Your objective →
Below are records; reproduce exactly the lines from the first through the one containing "Select the opencv_world453.dll file icon".

Data provided →
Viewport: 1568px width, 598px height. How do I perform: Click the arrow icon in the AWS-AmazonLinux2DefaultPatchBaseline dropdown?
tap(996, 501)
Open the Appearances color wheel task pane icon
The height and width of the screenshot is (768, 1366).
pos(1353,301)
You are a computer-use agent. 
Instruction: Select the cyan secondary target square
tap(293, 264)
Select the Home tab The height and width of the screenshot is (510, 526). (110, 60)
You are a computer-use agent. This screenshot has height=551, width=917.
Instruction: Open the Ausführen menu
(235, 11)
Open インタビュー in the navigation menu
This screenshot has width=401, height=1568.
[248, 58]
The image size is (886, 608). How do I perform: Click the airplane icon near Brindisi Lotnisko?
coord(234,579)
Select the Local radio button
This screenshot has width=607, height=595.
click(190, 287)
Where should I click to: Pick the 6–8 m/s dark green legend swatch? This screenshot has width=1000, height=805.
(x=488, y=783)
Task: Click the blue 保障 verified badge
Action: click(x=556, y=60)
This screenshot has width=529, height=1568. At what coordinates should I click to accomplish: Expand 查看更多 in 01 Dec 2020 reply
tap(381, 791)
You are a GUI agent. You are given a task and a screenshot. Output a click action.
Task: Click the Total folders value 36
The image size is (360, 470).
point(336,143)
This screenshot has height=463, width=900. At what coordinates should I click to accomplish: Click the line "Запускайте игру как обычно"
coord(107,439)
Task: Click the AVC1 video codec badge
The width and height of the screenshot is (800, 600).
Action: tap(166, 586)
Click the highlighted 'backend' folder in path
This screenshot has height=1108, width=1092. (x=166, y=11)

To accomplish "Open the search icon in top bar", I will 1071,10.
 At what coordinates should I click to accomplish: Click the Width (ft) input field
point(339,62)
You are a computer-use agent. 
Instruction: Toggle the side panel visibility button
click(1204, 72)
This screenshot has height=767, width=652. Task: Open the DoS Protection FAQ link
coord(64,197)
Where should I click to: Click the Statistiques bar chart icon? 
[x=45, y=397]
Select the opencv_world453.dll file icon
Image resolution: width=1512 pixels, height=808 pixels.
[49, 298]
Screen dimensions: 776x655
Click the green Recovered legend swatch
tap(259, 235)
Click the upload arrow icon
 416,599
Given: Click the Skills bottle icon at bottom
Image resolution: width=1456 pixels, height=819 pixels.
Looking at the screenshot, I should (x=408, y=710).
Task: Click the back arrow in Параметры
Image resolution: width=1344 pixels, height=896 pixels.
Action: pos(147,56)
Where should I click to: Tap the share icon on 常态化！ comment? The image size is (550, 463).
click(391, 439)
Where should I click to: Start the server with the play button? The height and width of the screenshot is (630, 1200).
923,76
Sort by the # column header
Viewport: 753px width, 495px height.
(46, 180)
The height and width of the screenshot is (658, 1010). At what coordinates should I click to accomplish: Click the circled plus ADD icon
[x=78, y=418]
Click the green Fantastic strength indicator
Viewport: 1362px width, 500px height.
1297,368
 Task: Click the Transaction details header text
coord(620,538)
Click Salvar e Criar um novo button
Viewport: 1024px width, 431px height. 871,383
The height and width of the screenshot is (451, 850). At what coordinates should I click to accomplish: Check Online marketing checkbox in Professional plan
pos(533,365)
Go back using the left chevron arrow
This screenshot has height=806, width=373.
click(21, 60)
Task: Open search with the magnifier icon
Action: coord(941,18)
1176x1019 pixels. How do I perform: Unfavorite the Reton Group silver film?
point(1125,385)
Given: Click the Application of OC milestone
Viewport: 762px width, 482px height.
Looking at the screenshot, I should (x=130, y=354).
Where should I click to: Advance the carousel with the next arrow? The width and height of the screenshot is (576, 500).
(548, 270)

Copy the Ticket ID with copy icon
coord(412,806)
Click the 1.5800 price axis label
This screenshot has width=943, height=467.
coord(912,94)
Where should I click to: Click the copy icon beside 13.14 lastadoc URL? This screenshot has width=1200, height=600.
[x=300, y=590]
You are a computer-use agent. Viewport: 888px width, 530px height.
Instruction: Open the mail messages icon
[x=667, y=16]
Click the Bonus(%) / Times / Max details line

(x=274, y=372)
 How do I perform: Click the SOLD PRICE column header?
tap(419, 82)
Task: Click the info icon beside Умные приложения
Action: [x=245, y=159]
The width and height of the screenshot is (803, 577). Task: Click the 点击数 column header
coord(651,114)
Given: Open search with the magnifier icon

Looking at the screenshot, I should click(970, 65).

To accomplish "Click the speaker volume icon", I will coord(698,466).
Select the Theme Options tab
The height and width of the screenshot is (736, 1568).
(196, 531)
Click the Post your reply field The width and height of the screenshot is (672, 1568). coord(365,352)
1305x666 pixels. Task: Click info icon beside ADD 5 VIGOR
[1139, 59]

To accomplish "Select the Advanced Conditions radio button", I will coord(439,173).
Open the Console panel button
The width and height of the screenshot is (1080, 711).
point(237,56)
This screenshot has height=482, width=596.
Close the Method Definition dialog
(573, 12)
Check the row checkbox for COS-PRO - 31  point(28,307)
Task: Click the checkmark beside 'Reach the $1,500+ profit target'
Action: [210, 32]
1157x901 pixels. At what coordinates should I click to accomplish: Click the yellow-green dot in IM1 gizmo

Task output →
Viewport: 1568px width, 598px height. How do I perform: Click the arrow icon in the AWS-AmazonLinux2DefaultPatchBaseline dropdown?
tap(996, 501)
Open the Appearances color wheel task pane icon
The height and width of the screenshot is (768, 1366).
pos(1353,301)
You are a computer-use agent. 
Instruction: Select the cyan secondary target square
tap(293, 264)
Select the Home tab The height and width of the screenshot is (510, 526). (110, 60)
You are a computer-use agent. This screenshot has height=551, width=917.
Instruction: Open the Ausführen menu
(235, 11)
Open インタビュー in the navigation menu
This screenshot has width=401, height=1568.
[248, 58]
The image size is (886, 608). How do I perform: Click the airplane icon near Brindisi Lotnisko?
coord(234,579)
Select the Local radio button
This screenshot has width=607, height=595.
click(190, 287)
Where should I click to: Pick the 6–8 m/s dark green legend swatch? This screenshot has width=1000, height=805.
(x=488, y=783)
Task: Click the blue 保障 verified badge
Action: click(x=556, y=60)
This screenshot has width=529, height=1568. At what coordinates should I click to accomplish: Expand 查看更多 in 01 Dec 2020 reply
tap(381, 791)
You are a GUI agent. You are given a task and a screenshot. Output a click action.
Task: Click the Total folders value 36
The image size is (360, 470).
point(336,143)
This screenshot has height=463, width=900. At what coordinates should I click to accomplish: Click the line "Запускайте игру как обычно"
coord(107,439)
Task: Click the AVC1 video codec badge
The width and height of the screenshot is (800, 600).
Action: tap(166, 586)
Click the highlighted 'backend' folder in path
This screenshot has height=1108, width=1092. (x=166, y=11)

To accomplish "Open the search icon in top bar", I will 1071,10.
 At what coordinates should I click to accomplish: Click the Width (ft) input field
point(339,62)
You are a computer-use agent. 
Instruction: Toggle the side panel visibility button
click(1204, 72)
This screenshot has height=767, width=652. Task: Open the DoS Protection FAQ link
coord(64,197)
Where should I click to: Click the Statistiques bar chart icon? 
[x=45, y=397]
Select the opencv_world453.dll file icon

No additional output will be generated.